Het contrasterende middendeel verwerkt vier van de vijf resterende regels in enkele homofone koorblokken, afgewisseld met instrumentale intermezzi, waarin het 'fanfare-thema' achtereenvolgens in de strijkers, de hobo's en de blokfluiten is te horen. De lange Jahre worden breed uitgemeten, uitlopend in een nadrukkelijke fermate. En dan pas klinkt het so wollen wir ihn preisen. Waarna het A-deel met de fuga integraal wordt herhaald.
8. Recitatief (A)
alt, continuo
Zuletzt! | Eindelijk! |
Da du uns, Herr, zu deinem Volk gesetzt, | Omdat u ons, Heer tot uw volk hebt gemaakt, |
so laß von deinen Frommen | laat nog slechts een armzalig gebed |
nur noch ein arm Gebet vor deine Ohren kommen; | van uw vromen uw oren bereiken; |
und höre! ja, erhöre, | en luister, ja, hoor, |
der Mund, das Herz und Seele seufzet sehre. | mond, hart en ziel zuchten zwaar. |
Een Ratswechsel-cantate pleegt te besluiten met een gebed om Gods steun voor de stad en zijn bestuurders. Tot zo’n arm Gebet roept de alt op in het kortste van de vier recitatieven (8). De alt wordt alleen door continuo begeleid, maar Bach maakt haar/zijn korte bijdrage interessanter met verrassende harmonieën en een 'Frygisch slot', een soort harmonische dubbele punt die vooruitwijst naar wat volgt.
9. Koraal
tutti
Hilf deinem Volk, Herr Jesu Christ, | Help uw volk, Heer Jezus Christus, |
und segne, was dein Erbteil ist, | en zegen wat uw erfdeel is, |
wart und pfleg ihr’r zu aller Zeit | onderhoud en verzorg hen te allen tijde |
und heb sie hoch in Ewigkeit.

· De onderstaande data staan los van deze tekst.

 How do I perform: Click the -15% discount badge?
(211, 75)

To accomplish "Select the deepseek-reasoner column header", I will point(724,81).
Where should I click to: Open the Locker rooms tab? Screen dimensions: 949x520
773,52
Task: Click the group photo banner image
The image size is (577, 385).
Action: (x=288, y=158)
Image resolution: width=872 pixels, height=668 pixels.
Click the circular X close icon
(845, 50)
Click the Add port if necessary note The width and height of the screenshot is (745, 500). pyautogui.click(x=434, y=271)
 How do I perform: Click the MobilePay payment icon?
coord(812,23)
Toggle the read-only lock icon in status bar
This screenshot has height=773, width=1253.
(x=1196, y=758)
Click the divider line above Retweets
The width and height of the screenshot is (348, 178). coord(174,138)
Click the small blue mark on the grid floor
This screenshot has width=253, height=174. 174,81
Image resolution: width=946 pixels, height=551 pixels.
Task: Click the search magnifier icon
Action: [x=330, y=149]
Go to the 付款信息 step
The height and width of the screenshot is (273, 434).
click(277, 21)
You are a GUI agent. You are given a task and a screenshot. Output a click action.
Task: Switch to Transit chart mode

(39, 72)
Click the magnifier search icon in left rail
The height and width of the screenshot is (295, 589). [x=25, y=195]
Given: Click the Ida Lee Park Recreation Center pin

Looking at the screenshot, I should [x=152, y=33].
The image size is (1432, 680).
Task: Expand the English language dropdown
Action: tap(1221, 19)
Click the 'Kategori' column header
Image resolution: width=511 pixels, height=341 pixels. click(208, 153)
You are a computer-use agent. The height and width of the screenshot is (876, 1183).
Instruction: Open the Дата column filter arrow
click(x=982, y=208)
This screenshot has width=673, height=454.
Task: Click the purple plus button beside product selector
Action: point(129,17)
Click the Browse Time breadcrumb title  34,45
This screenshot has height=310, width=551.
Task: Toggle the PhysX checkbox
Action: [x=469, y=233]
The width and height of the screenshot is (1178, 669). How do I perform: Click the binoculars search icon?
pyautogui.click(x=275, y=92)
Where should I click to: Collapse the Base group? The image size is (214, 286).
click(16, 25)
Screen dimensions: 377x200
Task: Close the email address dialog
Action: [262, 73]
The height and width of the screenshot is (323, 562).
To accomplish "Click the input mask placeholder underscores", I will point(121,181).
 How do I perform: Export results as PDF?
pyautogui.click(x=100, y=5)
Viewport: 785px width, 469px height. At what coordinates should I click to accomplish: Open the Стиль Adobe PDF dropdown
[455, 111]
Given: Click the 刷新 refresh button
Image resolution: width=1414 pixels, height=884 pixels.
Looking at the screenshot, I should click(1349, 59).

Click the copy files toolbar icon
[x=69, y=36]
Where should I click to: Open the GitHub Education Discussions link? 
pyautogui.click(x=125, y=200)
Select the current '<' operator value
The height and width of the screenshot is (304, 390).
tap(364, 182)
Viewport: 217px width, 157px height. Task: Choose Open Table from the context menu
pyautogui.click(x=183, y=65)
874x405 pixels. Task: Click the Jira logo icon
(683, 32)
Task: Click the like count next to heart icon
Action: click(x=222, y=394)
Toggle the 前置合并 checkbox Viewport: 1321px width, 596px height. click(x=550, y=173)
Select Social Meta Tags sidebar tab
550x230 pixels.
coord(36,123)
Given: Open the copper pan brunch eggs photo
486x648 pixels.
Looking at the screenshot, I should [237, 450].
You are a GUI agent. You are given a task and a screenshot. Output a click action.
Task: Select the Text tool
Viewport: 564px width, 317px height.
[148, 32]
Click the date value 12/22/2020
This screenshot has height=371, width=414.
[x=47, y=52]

Amen. | en verhef hen in eeuwigheid. Amen. |
Het koraalvers (9) waarmee de cantate, als ware het een kerkcantate, eindigt, wordt gevormd door de verzen 20 en 21 van Luthers Deutsches Te Deum (1529), een bewerking van een oudchristelijke hymne uit de vierde eeuw. Uit de overgeleverde partituur blijkt niet of er instrumenten hebben meegespeeld met de koorstemmen, en zo ja welke. Het gebedskarakter van het stuk maakt het onwaarschijnlijk dat de trompetten daaraan deelnamen. Of bood juist de hele maat rust tussen het eerste en het tweede couplet hen gelegenheid voor een geïmproviseerde fanfare?